* Task description *
Each line below that carries the string "lightbulb" must appear in the answer.

* The input *
------------------------------------
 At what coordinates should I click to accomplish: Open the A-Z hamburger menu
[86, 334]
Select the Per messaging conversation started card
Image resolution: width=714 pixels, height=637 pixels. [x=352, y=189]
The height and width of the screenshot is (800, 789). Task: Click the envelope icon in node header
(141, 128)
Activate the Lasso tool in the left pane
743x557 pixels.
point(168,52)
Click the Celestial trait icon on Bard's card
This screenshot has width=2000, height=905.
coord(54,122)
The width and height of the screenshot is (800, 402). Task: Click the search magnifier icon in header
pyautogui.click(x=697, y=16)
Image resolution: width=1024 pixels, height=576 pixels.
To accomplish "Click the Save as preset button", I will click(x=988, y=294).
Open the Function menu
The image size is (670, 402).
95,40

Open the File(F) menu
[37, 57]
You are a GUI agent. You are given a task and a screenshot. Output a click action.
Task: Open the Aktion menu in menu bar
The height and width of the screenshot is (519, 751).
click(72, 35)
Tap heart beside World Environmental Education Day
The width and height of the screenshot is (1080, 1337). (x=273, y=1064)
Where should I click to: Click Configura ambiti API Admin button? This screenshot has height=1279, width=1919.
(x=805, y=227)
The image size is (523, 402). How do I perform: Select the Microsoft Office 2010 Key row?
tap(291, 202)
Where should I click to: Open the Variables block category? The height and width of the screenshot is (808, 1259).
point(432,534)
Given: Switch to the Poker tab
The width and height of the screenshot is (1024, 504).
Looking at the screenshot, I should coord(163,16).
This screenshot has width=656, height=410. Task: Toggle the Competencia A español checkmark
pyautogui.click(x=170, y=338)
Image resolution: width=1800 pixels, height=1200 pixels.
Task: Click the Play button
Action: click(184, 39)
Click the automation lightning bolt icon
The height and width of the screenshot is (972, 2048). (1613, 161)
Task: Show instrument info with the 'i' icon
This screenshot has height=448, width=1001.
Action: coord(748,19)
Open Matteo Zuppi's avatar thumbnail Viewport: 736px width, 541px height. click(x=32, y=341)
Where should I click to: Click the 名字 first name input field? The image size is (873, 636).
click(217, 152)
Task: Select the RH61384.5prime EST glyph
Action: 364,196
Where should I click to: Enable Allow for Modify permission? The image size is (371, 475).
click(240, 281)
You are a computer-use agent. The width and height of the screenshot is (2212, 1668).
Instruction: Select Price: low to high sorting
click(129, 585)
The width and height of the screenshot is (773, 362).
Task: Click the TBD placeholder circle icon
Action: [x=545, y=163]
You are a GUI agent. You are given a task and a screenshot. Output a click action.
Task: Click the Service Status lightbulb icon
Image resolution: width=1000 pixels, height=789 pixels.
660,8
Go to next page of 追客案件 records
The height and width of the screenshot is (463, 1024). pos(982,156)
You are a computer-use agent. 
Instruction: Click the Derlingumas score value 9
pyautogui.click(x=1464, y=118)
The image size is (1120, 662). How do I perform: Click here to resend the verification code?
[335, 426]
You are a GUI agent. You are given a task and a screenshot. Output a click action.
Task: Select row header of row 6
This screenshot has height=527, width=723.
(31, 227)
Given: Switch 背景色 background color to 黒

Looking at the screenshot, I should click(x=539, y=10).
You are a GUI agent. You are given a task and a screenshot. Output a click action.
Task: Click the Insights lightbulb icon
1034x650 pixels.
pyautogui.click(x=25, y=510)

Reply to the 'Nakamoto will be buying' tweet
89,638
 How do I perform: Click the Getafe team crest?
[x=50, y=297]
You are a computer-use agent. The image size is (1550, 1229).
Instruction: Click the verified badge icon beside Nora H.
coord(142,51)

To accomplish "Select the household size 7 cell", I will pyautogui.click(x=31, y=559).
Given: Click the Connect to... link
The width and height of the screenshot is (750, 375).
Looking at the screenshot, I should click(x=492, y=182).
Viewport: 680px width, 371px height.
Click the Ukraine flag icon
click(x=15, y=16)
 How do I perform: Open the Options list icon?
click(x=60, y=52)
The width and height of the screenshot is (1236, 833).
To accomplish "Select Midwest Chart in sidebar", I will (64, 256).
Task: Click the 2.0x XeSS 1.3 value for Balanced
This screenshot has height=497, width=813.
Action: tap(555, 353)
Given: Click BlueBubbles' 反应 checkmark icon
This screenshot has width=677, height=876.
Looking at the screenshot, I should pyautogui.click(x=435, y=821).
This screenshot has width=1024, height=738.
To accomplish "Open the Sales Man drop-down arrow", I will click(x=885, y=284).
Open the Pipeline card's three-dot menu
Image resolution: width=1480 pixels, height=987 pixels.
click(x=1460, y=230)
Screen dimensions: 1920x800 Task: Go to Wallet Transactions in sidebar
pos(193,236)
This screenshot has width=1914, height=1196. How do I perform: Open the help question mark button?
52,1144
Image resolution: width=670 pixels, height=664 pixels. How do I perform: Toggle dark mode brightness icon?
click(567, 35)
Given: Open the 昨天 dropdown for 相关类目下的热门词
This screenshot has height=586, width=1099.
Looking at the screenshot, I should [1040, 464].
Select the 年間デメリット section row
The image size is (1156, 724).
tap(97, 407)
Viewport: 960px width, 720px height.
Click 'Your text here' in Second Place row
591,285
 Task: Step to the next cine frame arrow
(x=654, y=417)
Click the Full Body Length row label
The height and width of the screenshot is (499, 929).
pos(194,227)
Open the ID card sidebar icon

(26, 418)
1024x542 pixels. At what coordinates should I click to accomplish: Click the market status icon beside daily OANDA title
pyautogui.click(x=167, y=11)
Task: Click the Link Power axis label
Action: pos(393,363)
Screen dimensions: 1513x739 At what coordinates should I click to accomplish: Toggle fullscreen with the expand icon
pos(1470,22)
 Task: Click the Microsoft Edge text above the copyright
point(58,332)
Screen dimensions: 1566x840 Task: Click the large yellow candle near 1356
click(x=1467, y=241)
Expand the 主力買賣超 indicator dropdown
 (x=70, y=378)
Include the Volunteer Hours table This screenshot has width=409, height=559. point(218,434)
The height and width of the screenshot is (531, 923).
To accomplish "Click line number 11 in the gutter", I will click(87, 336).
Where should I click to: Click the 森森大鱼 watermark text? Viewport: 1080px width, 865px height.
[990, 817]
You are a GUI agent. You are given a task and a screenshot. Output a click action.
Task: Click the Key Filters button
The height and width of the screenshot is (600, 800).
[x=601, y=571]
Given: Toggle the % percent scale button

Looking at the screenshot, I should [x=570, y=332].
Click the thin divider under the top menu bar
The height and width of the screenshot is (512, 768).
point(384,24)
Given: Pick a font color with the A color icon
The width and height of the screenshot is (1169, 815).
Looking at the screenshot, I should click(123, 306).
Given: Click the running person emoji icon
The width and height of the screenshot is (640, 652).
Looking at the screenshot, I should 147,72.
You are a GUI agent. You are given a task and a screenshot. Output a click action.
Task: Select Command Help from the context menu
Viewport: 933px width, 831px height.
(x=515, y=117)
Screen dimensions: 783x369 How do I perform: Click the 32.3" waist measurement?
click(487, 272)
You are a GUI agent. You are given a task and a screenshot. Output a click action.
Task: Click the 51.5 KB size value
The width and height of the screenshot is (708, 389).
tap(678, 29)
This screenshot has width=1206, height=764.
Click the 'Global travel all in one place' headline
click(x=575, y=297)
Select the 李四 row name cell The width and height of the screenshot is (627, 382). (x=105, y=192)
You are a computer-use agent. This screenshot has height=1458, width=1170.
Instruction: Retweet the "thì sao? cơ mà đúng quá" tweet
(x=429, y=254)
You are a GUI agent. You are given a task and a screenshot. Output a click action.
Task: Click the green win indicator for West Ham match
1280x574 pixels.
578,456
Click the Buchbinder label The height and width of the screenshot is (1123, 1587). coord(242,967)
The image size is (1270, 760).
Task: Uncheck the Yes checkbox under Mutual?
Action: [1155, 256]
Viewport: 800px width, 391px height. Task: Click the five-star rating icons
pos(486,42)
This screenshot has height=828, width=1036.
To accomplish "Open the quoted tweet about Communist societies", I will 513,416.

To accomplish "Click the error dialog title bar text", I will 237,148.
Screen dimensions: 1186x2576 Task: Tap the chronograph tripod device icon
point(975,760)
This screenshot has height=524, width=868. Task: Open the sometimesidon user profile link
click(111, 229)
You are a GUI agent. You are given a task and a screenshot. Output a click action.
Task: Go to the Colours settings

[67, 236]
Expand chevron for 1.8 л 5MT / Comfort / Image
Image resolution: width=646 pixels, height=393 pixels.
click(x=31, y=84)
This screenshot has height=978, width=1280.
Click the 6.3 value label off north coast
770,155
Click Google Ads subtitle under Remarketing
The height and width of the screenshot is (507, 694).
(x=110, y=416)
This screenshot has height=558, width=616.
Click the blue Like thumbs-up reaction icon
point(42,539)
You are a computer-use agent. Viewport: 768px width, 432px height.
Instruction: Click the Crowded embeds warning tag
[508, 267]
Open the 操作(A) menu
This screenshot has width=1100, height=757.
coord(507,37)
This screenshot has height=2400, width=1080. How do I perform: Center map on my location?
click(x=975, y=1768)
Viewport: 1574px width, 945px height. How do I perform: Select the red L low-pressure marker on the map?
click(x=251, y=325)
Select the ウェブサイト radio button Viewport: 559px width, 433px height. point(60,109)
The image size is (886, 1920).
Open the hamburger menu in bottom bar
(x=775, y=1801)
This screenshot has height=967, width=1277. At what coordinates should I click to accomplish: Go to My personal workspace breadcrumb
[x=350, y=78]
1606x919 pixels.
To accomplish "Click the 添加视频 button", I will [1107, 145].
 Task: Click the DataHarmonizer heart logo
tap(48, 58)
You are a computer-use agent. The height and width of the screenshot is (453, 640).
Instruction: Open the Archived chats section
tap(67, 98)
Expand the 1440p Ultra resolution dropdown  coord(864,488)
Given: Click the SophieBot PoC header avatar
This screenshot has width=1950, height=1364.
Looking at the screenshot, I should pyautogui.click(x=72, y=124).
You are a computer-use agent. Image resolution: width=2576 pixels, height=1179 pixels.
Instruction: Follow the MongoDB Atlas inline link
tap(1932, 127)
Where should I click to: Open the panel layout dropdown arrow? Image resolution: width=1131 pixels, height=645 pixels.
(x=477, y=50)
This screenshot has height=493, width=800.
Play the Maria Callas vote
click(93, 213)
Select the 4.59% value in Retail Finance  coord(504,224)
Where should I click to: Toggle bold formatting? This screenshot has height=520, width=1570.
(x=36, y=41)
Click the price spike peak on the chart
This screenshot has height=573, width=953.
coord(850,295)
------------------------------------
* Response *
Task: Click the Service Status lightbulb icon
Task: Click the Insights lightbulb icon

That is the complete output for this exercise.